Las 3 cartas que tenemos son suficientes para dejar claras no solo las personalidades y estilos epistolares de cada expresidente, sino que además, y más importante aún, que en esta pasada la CC pierde por ¾.

Cuesta comprender el actuar de la CC en algo que era tan evidente para todos. ¡Era tan fácil hacerlo bien! 

Últimamente he escuchado mucho compatriota bien intencionado mirar al horizonte y preguntarse: ¿cómo es que la CC es capaz de meter tanto las patas? ¡Y tan vistosamente! Porque culpar al aforo debe pasar a la historia como una de las excusas más ordinarias desde “estamos juntos por los niños”. Lo que estos mismos compatriotas no ven, o no quieren ver, es que Chile, tal y como lo entendemos -y algunos hasta valoramos-, no significa nada para ellos. ¡Aquí vinimos a refundar miércale! Vale decir que los expresidentes, los gestos republicanos y todo aquello que nos une como chilenos valen para ellos tres hectáreas de… nada. Y si bien el problema es que solo lo han dicho clarito los más soberbios y/o menos avispados (es buena esa mezcla), en esta pasada ni se esforzaron por ocultarlo mucho…

Con el desaire a los expresidentes dan muestra, una vez más, de su desprecio por nuestra historia y destierran a los adultos. Esto último queda magistralmente de manifiesto en la carta del expresidente don R. ¿La leyeron? Es perfecta. Es incluso pedagógica y deja extremadamente claro que para evacuar el engendrito famoso rechazaron consejos y ayuda razonables. Se permitieron ningunear a alguien de quien incluso sus adversarios políticos jamás podrán negar sus méritos intelectuales, académicos y políticos.
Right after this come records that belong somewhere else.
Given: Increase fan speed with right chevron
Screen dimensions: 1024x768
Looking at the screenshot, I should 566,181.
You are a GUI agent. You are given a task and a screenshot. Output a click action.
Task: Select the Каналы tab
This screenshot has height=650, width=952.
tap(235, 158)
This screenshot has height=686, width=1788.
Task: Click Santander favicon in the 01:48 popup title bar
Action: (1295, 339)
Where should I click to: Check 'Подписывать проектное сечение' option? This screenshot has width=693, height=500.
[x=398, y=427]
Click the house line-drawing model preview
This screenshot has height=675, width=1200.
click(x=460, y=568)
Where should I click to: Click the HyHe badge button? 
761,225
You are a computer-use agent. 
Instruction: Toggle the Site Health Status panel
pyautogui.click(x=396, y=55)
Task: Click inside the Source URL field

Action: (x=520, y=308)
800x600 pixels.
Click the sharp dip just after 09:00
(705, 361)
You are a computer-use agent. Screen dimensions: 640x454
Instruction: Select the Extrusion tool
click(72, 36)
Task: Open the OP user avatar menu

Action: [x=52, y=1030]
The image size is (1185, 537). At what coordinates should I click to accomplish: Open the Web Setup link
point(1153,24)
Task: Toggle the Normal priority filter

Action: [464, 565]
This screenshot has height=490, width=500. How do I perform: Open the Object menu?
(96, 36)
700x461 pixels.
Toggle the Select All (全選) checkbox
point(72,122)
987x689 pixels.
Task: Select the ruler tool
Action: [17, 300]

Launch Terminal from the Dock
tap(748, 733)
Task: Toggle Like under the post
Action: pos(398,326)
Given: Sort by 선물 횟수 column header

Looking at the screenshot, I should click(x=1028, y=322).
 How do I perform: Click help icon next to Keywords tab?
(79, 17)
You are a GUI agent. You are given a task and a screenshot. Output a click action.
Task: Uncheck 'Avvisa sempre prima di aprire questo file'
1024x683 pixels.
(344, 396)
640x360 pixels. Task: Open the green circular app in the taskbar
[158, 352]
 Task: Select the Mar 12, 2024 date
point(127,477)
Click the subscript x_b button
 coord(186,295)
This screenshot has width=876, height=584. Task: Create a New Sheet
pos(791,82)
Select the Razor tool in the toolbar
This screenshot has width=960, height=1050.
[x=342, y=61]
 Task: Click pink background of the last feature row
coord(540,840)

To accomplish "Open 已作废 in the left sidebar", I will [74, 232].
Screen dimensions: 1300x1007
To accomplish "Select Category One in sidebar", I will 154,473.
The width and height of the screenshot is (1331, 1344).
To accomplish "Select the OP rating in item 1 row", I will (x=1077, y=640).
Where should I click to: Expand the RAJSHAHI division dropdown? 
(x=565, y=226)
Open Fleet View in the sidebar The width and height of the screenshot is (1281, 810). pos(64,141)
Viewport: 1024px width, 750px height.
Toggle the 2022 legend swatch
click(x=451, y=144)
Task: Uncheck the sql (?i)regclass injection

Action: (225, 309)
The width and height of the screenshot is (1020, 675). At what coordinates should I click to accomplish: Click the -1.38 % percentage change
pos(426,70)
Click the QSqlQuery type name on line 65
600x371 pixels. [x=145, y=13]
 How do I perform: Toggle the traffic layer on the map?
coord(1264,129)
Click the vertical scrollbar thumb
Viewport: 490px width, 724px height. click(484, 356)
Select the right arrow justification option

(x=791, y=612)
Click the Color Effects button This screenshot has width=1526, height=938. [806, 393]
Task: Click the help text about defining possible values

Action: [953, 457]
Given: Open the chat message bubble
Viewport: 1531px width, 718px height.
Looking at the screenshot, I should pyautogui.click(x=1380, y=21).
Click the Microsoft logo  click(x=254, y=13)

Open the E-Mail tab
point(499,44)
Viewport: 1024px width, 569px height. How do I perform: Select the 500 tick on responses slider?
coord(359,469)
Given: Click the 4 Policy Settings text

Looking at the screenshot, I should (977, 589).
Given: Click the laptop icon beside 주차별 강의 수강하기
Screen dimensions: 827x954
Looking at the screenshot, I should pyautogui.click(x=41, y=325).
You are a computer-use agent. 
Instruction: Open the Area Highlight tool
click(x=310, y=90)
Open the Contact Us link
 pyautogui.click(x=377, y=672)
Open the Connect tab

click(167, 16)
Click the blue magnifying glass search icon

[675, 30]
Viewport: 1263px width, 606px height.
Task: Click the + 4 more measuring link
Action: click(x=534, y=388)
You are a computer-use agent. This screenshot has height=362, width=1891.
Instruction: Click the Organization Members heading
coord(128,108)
Sumen a eso epistolares. ¡Qué manera elegante de guanearlos!

Entonces, cada vez que empiecen con que “hay que separar el texto de quienes la redactaron”, recordemos estas tres cartas como el gran final de esta CC, que retrata a la perfección el espíritu que inspiró a esta nueva constitución. Y eso, ni con todas las armonizaciones, reformas futuras, la piedra filosofal, las gemas del infinito, ni juntando todas las esferas del dragón, se puede corregir. 

Esta pitonisa desea intensamente ser como don R cuando grande. Por mientras, me declaro chilena, mestiza y deseosa de ver un Chile mejor, por lo que, amiga, amigo, le rogaría que no considere mi voto para su sueño refundacional.